What deradicalization programs?

Until now, the Indonesian government has not found the political will to provide adequate rehabilitation programs for inmates in prisons, or to fund the perpetually under-staffed Parole Office to provide meaningful aftercare services.

In October 2013, an Indonesian corrections chief complained that he did not have a budget for a comprehensive rehabilitation program for terrorist inmates. He did not even have funds to train his prison officers to deal with such prisoners, he told the Indonesian media.

The warden of a large prison was more blunt. He told us in an interview that his staff, most of whom had only high school education, “still hold an old mindset that a terrorist is just like another type of criminal”. He summarized the problem thus:

In a nutshell, our knowledge and skills are only a meter high but the terrorism problem is three meters high. We are now struggling to jump to reach three meters.

Currently, our approach to them is mostly security approach [sic]. Just make sure they follow prison regulations. That is it. With our limited resources, especially budget, we face enormous challenge to deal with them. Densus 88 [the Indonesian Police counterterrorism unit] does not share much information about them. BNPT [the Indonesian National Counter-terrorism Agency] only comes here for certain projects. They just come and go.

The BNPT projects were attempts at deradicalization, experiments using conflict management training, traditional wayang kulit puppet shows and something called Klinik Pancasila, a program to replace terrorist ideology with the principles of the state philosophy that most Indonesians associate with state indoctrination from the time of the Suharto regime. Not surprisingly, the prison officials doubted the effectiveness of these programs, especially since they had not been trained to administer them.

Despite their lack of rigor, these programs were scrutinized intensely by the terrorists themselves. The inmates made clear to us that they saw the deradicalization programs in terms of their benefits versus costs. If a program offers them benefits, they will agree to participate in it to receive the reward. However, if a program might harm them as an individual or as a group, then their argument is that as a mujahid, it is taboo for them to accept any kind of program from thagut, in this case, the Indonesian government.
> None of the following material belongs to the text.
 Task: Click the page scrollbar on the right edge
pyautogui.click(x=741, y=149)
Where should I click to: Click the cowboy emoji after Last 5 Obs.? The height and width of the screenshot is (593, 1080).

The prison ideologues took no chances. They used fatwas and peer pressure to prevent their fellow inmates from joining the BNPT programs as well as publications to counter the government’s counter-radicalization arguments. In this narrow worldview, the pro-ISIS ideologue Aman Abdurrahman’s books are treated as knowledgeable sources of discourses on jihad within and beyond the prison walls. Supporters hold book discussions outside jail, which are written up by the extremist websites as irrefutable truth.

Aman has also forbidden his followers from having anything to do with the government, prison officers, police officers, BNPT, and anyone implementing deradicalization programs. But with participating in such programs a condition for early release, this has become an ultimate test of wills. Thus far, the prospect of early freedom seems more enticing than staying in prison under Aman’s rule; many are still applying for remissions, as Sunakim did.

It remains to be seen if the Jakarta attacks will create new resolve in the Indonesian government to implement evidence-based rehabilitation programs for terrorist inmates before releasing them. Local and foreign NGOs can help develop skills training programs and provide seed funding for released prisoners to ”unlock the second prison,” to quote Singapore’s Yellow Ribbon Project. But continued monitoring of these budding entrepreneurs is a job for the authorities, and again the resources are lacking.

In the end, there is no substitute for good public policy and governance in countering violent extremism.